Meta-Research

CASCAde publishes a simulation for strength of evidence evaluation

CASCAde published a simulation on the strength of evidence of socio-technical studies in security and privacy as a Shiny app. It is drawn from a Systematic Literature Review of publications in the years 2006-2016. The simulation is built upon the same data used in the meta-research output Why Most Results of Socio-Technical Security User Studies Are False. The simluation offers three views: 1) False-Positive Risk, 2) Upper-Bound PPV and 3) Planning.

1) False-Positive Risk

This view estimates the False-Positive Risk of the existing sample of statistical tests, allowing the user to make assumptions about the effect size threshold expected in the population, the anticipated prior probability and the anticipated bias. The anticipated prior can be modified to estimate how exploritative or confirmative the studies are thought to be on average. The anticipated bias models how well-conducted the studies are, ranging from well-run random-controlled trials (RCTs), arguably few in the field, to biased studies. The outcome of these parameter choices is a view of the resulting false-positive risk found. A false positive-risk of less than 50% is desirable.

Simulated False-Positive Rate in the CASCAde Strength of Evidence Simulation

2) Upper-Bound PPV

The second panel produces heat-maps of the maximum Positive-Predictive Value (PPV) achievable by studies, assuming effect size thresholds in the population and prevalent biases in experiments chosen by the user.

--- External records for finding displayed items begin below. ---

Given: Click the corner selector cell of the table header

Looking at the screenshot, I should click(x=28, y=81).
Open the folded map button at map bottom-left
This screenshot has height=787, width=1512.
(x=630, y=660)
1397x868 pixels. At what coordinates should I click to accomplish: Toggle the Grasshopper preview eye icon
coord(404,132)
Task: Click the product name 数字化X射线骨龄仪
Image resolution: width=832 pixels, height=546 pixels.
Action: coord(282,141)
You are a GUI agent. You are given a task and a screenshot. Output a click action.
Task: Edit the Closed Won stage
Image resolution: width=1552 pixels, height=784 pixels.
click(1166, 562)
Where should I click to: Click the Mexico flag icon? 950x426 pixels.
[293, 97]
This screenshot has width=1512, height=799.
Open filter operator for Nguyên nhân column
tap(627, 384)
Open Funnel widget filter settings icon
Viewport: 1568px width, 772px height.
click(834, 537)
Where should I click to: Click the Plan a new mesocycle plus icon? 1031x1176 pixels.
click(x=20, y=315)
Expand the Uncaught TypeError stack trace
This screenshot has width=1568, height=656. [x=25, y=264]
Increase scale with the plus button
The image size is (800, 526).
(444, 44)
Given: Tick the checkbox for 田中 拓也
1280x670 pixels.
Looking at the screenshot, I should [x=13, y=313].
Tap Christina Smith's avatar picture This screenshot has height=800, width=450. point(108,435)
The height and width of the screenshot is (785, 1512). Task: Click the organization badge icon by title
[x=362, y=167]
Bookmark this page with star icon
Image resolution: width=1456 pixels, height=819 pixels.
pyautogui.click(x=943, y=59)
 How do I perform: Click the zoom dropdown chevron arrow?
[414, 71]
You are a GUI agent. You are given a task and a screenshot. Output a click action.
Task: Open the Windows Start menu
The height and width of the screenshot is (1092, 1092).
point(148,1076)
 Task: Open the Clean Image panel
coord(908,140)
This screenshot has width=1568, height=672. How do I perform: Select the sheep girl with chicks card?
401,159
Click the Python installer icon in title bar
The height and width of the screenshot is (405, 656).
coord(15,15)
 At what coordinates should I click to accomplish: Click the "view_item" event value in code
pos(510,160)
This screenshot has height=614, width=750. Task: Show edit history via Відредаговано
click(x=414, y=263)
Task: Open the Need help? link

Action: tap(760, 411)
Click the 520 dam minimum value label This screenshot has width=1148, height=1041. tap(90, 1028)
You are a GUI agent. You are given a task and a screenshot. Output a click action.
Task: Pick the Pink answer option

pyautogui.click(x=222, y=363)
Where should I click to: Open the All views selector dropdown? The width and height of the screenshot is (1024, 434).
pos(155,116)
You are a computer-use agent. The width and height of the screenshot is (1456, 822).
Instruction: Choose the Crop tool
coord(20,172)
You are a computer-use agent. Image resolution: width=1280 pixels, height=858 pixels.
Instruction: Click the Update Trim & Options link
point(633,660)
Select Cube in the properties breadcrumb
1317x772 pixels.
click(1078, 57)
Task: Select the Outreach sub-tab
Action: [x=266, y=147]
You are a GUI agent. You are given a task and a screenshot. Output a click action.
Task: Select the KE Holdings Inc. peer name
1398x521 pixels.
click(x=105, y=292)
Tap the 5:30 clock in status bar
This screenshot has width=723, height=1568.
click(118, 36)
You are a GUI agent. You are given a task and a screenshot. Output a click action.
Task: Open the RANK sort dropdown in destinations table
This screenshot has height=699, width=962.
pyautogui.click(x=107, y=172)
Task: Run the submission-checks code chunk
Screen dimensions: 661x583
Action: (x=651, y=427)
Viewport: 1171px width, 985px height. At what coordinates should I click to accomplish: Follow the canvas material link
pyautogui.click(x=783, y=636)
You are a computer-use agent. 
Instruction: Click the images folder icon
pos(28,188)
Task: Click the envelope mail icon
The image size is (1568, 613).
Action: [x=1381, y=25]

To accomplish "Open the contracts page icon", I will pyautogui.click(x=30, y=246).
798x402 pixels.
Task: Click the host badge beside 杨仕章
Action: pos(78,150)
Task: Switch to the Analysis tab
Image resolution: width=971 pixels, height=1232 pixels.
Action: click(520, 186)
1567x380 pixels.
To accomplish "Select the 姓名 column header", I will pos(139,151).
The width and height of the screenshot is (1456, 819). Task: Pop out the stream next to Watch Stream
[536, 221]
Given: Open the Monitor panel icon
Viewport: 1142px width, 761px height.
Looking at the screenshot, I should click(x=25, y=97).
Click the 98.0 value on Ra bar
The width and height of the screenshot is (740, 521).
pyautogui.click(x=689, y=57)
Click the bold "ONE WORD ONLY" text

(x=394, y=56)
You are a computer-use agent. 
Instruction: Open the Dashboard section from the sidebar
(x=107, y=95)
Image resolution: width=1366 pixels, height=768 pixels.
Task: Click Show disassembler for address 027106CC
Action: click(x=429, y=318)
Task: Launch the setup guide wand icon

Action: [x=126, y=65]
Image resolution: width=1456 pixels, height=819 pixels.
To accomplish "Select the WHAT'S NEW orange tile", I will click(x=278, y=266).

Maximal Positive Predictive Value reached in the Strength of Evidence Simulation

3) Planning

The planning panel enables researchers to plan ahead with the end in mind. One can choose parameters for a priori statistical power, anticipated bias, an estimated prior probability (derived from number of relations anticipated to be true or false). The a priori power can be determined with a dedicated planning tool, such as G*Power. One then obtains a graph simulating the consequences of these choices. The colored dot clusters and lines approximate the a posteriori distribution of the Positive Predictive Value, that is, the probability that positive reports are actually true in reality, given the experiment, by prior probability. The dashed line marks the prior anticipated by the user. The point at which the dashed line meets the PPV simulation indicates the likely strength of evidence of the planned experiment.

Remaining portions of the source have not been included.